There are five unique steps that parents can do to imitate the womb and turn on the calming reflex, I call them the “Five S’s”.
- The first “S” is swaddling with the arms down.
- The second “S” is the side or stomach position. (Lying on the back is the only safe position for a baby to sleep in, but it is the worst position for calming a crying baby. So when they are crying, pick them up in your arms and roll them to the side or stomach position.)
- The third “S” is shushing, which imitates the sound in the womb—when a baby is crying, you have to shush literally as loud as he or she is crying, which can be as loud as a hair dryer. (Once you have calmed them down with that loud shushing, you can decrease the intensity a little bit.)
- The fourth “S” is a swinging or tiny jiggling motion, no more than an inch back and forth. (You can achieve this by sitting on the edge of your bed bouncing, sitting on an exercise ball, dancing around the house, going for a walk on a pebbly walkway to get that bouncing in the pram, or putting your baby in a sling for a nice long walk.)
- The last “S” is sucking, once you have calmed the baby down. Some fussy babies will suck right away. Sometimes they will be hungry, so nursing them will calm them down. But usually, once you have calmed them with the other “S’s,” the sucking is like the icing on the cake that gets them to an even more profound level of calm.
Can you describe what happens to first-time parents who have a colicky baby?

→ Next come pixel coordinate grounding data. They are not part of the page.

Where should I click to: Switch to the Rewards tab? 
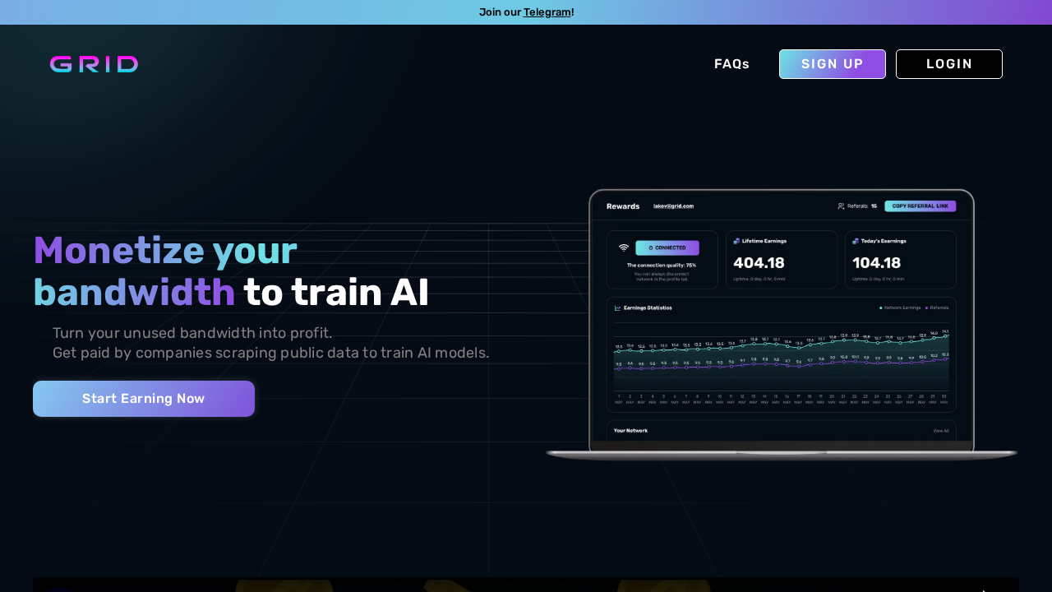point(623,206)
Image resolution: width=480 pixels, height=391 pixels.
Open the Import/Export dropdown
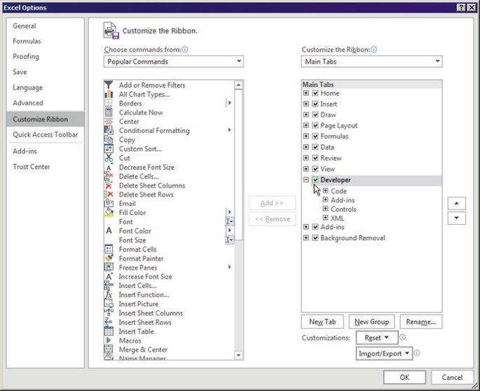click(x=383, y=354)
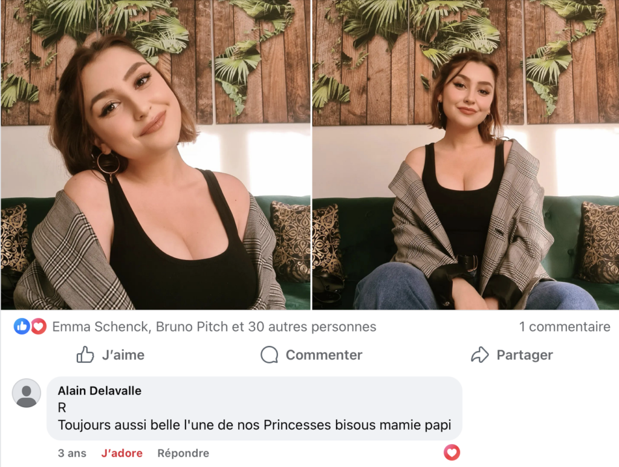This screenshot has width=619, height=467.
Task: Toggle the red "J'adore" reaction on the comment
Action: point(122,453)
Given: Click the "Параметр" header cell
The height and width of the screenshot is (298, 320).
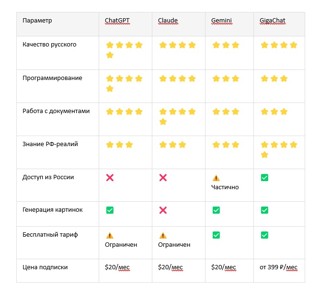Looking at the screenshot, I should [x=37, y=21].
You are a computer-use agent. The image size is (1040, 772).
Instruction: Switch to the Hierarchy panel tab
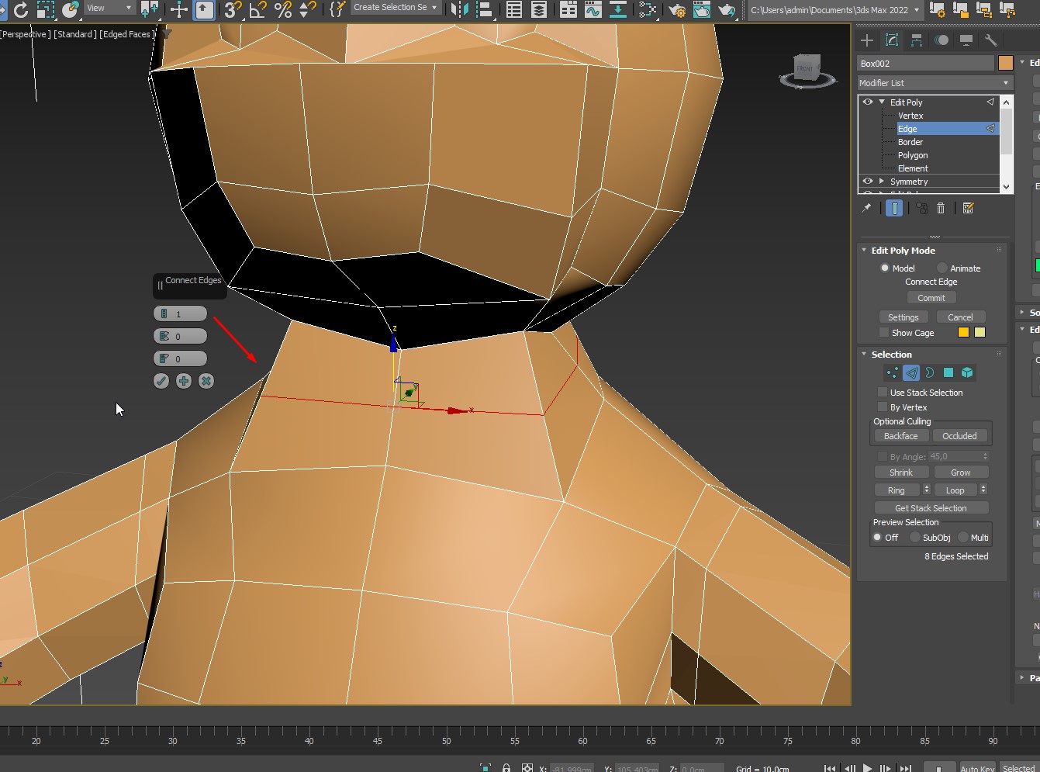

Everyone pictures having the perfect baby who is going to be cuddly and sweet and never have any problems. So it is very unnerving to have a baby who cries and cries for long periods, and nothing makes you feel worse than not meeting your baby’s needs. It is even more serious than that, because it turns out that crying and exhaustion are the number one triggers for some serious problems like marital stress, postpartum depression, shaken-baby syndrome, breastfeeding failure, and even infant cot death and suffocation, because babies cry so much that the parent will bring the baby into bed with them and accidentally get the baby in an unsafe position. It also leads to parents starting smoking again, and to obesity (because exhaustion unbalances your metabolism—making you crave sweets and fats—and it also undermines your will power). Besides making you feel incompetent, having a colicky baby actually leads to a whole host of serious and expensive medical issues. Now, colic usually peaks at about six to eight weeks of age, and usually by three to four months of age it is pretty much passed on its own. But if you can do those 5 S's during those first few months, you really can help your baby settle faster. Interestingly, the more you do the 5 S's, the faster your baby will respond to them. Babies learn that those things are going to calm them down.
What ancient lessons can we learn from to reduce colic?
There are many things that we can do to imitate what people do in Africa, and even to be better and more effective than the mums in Africa. Holding your baby, ensuring skin to skin contact, carrying your baby in a safe sling, and nursing—those are all wonderful ways of meeting your baby's need for contact and for nurturing stimulation. In addition to that, we have got things like white-noise MP3s and CDs, swaddling blankets, and flat swings that can make the baby feel like he or she is in your arms when you have to leave to take a shower or cook dinner. And of course there are dummies for when you are not going to be available to give the boob. So there are a lot of tools that we have to allow us to be effective caregivers.